- Objective
Please convert the lines from the one containing "Screen dimensions: 1324x896" through the one containing "will (x=241, y=191)." into a numbered list, leaving out any blank lines.

- Material provided
+--
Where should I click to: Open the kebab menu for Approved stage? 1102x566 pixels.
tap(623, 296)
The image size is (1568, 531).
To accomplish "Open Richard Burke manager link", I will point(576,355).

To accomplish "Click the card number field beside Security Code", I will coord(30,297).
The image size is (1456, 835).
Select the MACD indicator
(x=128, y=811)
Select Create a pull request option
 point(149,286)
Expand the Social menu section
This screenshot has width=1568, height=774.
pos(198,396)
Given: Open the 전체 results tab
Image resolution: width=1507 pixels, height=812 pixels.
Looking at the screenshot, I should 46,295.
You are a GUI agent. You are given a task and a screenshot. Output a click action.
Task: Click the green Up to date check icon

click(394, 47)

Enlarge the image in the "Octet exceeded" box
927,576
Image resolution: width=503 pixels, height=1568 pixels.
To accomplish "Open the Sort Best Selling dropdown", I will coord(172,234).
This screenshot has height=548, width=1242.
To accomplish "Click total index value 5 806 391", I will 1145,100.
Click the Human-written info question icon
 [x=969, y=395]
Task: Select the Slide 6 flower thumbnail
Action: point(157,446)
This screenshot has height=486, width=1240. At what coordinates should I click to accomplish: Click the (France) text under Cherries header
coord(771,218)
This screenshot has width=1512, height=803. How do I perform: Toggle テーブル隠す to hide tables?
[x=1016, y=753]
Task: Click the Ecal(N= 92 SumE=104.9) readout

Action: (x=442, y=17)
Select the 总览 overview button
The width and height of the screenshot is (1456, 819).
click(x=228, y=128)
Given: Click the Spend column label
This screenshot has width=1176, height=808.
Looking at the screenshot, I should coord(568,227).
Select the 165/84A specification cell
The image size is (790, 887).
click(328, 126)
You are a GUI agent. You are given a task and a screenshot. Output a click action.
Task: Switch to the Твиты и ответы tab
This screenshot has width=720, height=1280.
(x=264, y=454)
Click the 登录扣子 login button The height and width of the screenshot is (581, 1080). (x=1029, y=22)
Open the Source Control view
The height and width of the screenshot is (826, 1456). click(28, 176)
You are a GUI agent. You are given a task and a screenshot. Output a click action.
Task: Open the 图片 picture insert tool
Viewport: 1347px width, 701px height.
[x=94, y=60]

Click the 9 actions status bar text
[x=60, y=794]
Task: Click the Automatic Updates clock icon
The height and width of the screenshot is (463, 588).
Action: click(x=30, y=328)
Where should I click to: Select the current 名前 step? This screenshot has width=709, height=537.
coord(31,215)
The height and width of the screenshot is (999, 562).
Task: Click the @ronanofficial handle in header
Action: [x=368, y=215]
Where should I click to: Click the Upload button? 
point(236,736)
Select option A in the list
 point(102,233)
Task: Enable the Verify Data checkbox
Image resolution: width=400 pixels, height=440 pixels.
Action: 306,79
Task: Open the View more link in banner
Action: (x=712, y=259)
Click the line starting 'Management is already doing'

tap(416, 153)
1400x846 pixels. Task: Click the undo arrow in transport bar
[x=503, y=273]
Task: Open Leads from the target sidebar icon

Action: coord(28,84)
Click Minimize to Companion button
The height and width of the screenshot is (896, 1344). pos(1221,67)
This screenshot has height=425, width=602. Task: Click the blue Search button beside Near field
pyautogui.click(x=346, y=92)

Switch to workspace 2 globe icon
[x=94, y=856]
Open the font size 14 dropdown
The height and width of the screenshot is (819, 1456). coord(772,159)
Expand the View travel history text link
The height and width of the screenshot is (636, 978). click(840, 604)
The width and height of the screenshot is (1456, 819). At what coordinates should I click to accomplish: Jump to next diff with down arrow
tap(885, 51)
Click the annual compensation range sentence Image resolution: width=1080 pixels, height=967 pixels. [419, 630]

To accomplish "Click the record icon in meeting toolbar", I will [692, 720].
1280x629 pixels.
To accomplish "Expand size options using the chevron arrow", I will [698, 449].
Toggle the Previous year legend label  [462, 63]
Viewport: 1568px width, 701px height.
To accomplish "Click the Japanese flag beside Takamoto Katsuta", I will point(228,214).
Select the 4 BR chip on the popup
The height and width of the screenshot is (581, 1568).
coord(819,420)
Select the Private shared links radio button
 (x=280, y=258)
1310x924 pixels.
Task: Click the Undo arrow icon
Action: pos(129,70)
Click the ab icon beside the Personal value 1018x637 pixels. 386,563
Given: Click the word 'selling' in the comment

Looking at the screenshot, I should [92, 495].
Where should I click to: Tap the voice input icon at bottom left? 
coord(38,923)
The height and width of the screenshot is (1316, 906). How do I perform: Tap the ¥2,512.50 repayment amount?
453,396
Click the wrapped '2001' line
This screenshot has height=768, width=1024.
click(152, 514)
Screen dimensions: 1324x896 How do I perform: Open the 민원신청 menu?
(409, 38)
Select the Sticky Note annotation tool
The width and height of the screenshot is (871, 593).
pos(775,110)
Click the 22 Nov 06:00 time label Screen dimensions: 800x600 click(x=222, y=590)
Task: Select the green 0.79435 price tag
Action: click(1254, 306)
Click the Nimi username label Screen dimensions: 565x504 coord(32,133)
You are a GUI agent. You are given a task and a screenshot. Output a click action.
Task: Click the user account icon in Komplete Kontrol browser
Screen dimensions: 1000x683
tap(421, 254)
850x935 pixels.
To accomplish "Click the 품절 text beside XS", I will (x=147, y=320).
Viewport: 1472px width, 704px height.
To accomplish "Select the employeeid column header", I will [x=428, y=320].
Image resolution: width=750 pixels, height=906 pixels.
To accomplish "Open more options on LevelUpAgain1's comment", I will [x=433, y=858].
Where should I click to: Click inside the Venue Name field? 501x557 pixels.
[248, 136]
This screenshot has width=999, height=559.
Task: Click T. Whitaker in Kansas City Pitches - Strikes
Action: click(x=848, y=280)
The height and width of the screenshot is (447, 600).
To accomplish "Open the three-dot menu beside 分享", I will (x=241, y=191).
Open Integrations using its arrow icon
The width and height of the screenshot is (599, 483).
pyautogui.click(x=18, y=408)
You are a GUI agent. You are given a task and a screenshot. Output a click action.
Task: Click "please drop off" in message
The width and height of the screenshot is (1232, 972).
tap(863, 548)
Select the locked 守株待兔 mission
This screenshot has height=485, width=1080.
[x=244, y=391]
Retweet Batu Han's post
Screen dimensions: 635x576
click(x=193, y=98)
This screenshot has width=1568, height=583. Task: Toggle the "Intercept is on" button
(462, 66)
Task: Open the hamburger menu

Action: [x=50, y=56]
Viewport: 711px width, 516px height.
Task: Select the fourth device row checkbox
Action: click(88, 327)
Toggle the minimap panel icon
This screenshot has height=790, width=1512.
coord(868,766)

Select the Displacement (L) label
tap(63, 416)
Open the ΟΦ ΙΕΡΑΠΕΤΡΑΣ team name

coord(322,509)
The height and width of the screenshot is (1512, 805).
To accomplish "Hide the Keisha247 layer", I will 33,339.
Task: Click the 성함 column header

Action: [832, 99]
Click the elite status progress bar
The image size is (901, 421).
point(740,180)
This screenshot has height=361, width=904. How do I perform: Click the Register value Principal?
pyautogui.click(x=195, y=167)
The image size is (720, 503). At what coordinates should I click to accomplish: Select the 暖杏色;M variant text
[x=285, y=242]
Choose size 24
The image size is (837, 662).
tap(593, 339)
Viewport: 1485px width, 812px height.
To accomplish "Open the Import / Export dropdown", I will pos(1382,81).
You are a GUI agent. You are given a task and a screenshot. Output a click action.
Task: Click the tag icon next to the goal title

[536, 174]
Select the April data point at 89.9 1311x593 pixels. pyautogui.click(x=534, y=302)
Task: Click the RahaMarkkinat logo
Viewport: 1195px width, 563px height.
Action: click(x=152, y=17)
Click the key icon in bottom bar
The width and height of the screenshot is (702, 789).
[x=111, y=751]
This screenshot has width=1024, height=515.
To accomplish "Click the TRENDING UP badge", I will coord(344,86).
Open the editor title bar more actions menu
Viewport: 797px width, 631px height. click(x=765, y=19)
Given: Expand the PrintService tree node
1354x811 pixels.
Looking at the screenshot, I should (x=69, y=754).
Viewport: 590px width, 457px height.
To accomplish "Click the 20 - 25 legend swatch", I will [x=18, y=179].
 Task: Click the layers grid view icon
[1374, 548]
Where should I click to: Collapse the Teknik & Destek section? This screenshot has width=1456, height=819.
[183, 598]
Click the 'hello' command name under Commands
+--
- Problem solution
1. Screen dimensions: 1324x896 How do I perform: Open the 민원신청 menu?
2. (409, 38)
3. Select the Sticky Note annotation tool
4. The width and height of the screenshot is (871, 593).
5. pos(775,110)
6. Click the 22 Nov 06:00 time label Screen dimensions: 800x600 click(x=222, y=590)
7. Task: Select the green 0.79435 price tag
8. Action: click(1254, 306)
9. Click the Nimi username label Screen dimensions: 565x504 coord(32,133)
10. You are a GUI agent. You are given a task and a screenshot. Output a click action.
11. Task: Click the user account icon in Komplete Kontrol browser
12. Screen dimensions: 1000x683
13. tap(421, 254)
14. 850x935 pixels.
15. To accomplish "Click the 품절 text beside XS", I will (x=147, y=320).
16. Viewport: 1472px width, 704px height.
17. To accomplish "Select the employeeid column header", I will [x=428, y=320].
18. Image resolution: width=750 pixels, height=906 pixels.
19. To accomplish "Open more options on LevelUpAgain1's comment", I will [x=433, y=858].
20. Where should I click to: Click inside the Venue Name field? 501x557 pixels.
21. [248, 136]
22. This screenshot has width=999, height=559.
23. Task: Click T. Whitaker in Kansas City Pitches - Strikes
24. Action: click(x=848, y=280)
25. The height and width of the screenshot is (447, 600).
26. To accomplish "Open the three-dot menu beside 分享", I will (x=241, y=191).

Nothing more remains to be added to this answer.